The US Food and Drug Administration (FDA) is recalling nearly half-a-million pacemakers from St Jude Medical (now Abbotts) after finding at the beginning of this year that the devices could be hacked. Leading cyber security experts have had their say on the news.
Cesare Garlati, chief security strategist at the prpl Foundation, said: "With IoT, the main cause for concern is security. IoT has developed rapidly and is now being used in all facets of life, which is why improvements in security need to be made now, especially when human lives depend on the IoT medical devices for survival. Failure to do so will lead to catastrophic results.
"Healthcare organisations need to ensure that security requirements are being met in the technology used. To help manufactures and developers, the prpl Foundation has provided guidance on how to create a securer Internet of Things. This involves manufacturers to adopt a hardware-led approach that sees security embedded from the ground up. By following these steps, we can become more efficient, secure which will reduce the potential damage in the future."
Jackson Shaw, senior director of product management at One Identity, said: "I highly encourage our government to get on with debating and passing the IoT Cybersecurity Improvement Act of 2017. This legislation requires vendors of Internet-connected devices purchased by the federal government make sure the devices can be patched when security updates are available; that the devices do not use hard-coded passwords; and that vendors ensure the devices are tested for vulnerabilities before they ship. This, in my opinion, will be a good first step towards better IoT security for all of us.

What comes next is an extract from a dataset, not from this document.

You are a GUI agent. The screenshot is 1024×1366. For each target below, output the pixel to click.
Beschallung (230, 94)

"While this legislation only covers devices sold to the federal government, my hope is that we will see state governments, hospitals and others require compliance to the act. In the meantime, it’s important that we all remember that cyber-security is all of our responsibilities – ask questions of your vendors regarding how they are handling vulnerability testing, cyber-security and how they will respond to vulnerabilities when are discovered."